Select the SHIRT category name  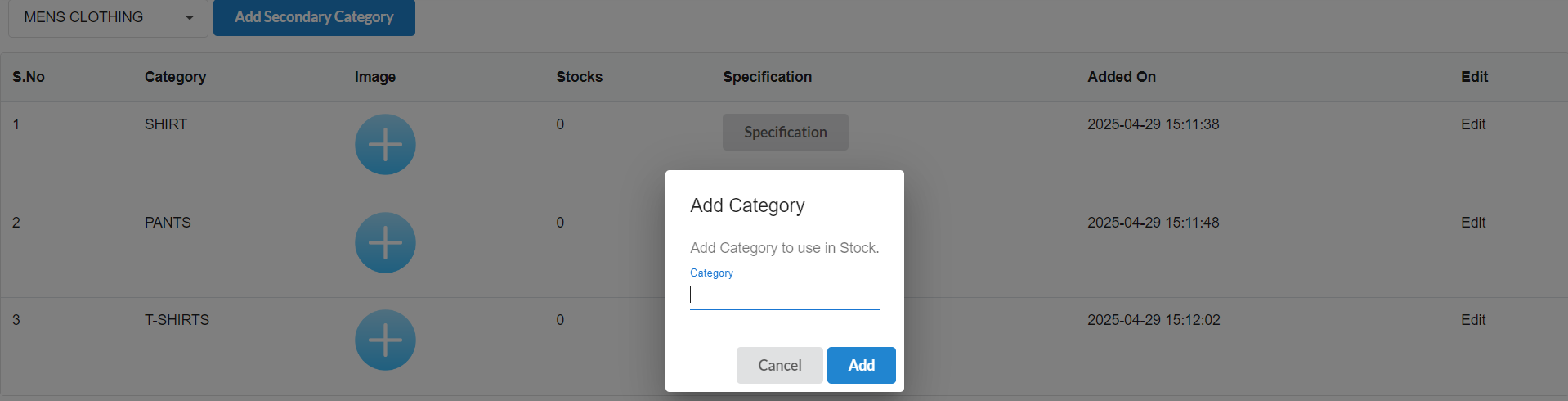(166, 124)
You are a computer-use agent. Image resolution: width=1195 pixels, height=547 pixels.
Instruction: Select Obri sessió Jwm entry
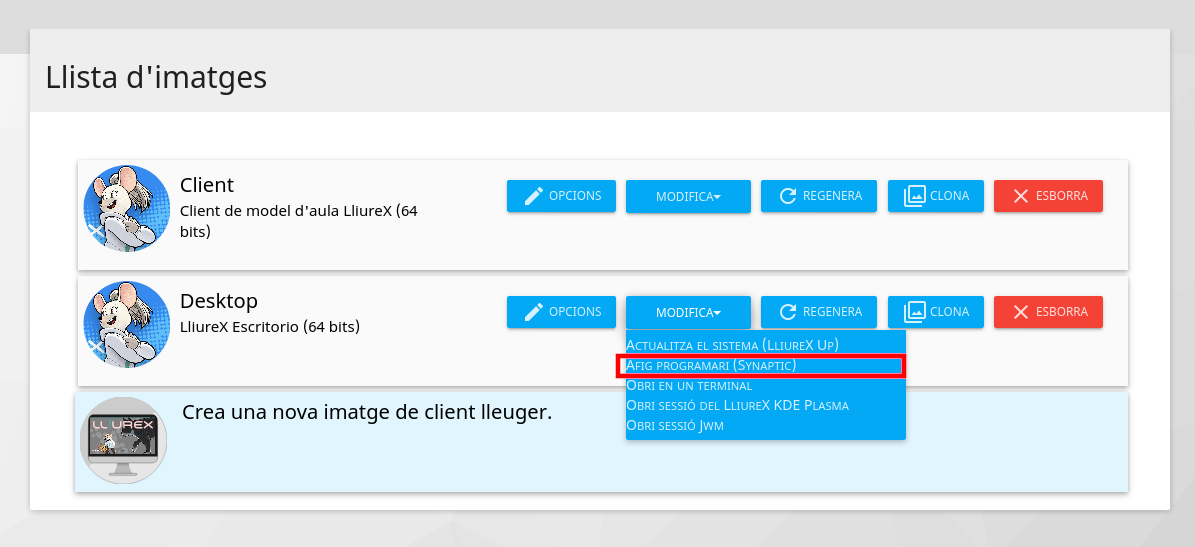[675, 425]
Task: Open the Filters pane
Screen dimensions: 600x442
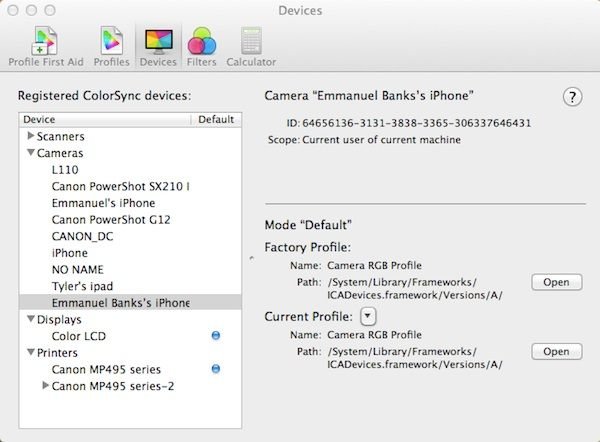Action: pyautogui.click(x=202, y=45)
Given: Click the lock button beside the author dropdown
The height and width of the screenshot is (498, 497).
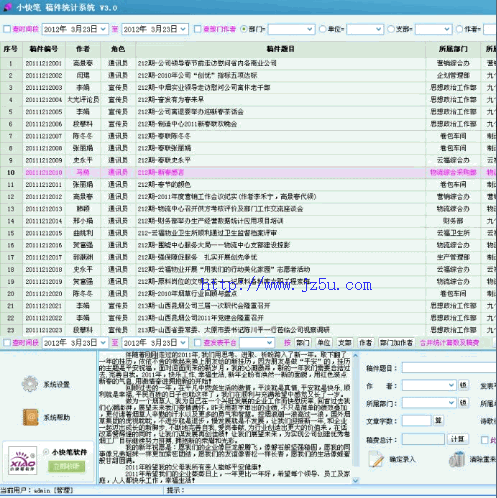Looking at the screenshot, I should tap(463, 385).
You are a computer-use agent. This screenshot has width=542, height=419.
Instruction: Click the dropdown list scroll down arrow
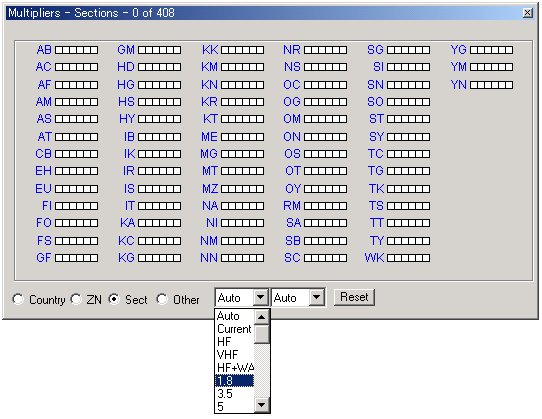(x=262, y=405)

| Exercise directions |
Output the stretch from the line containing "Task: Open the Filters pane" through the end of the items as a JSON list of strings, one string per line, with both ends included and blank lines omitted. Leave the pictures out of the answer.

| Written answer |
[
  "Task: Open the Filters pane",
  "Screen dimensions: 600x442",
  "Action: pyautogui.click(x=202, y=45)",
  "Given: Click the lock button beside the author dropdown",
  "The height and width of the screenshot is (498, 497).",
  "Looking at the screenshot, I should tap(463, 385).",
  "You are a computer-use agent. This screenshot has width=542, height=419.",
  "Instruction: Click the dropdown list scroll down arrow",
  "(x=262, y=405)"
]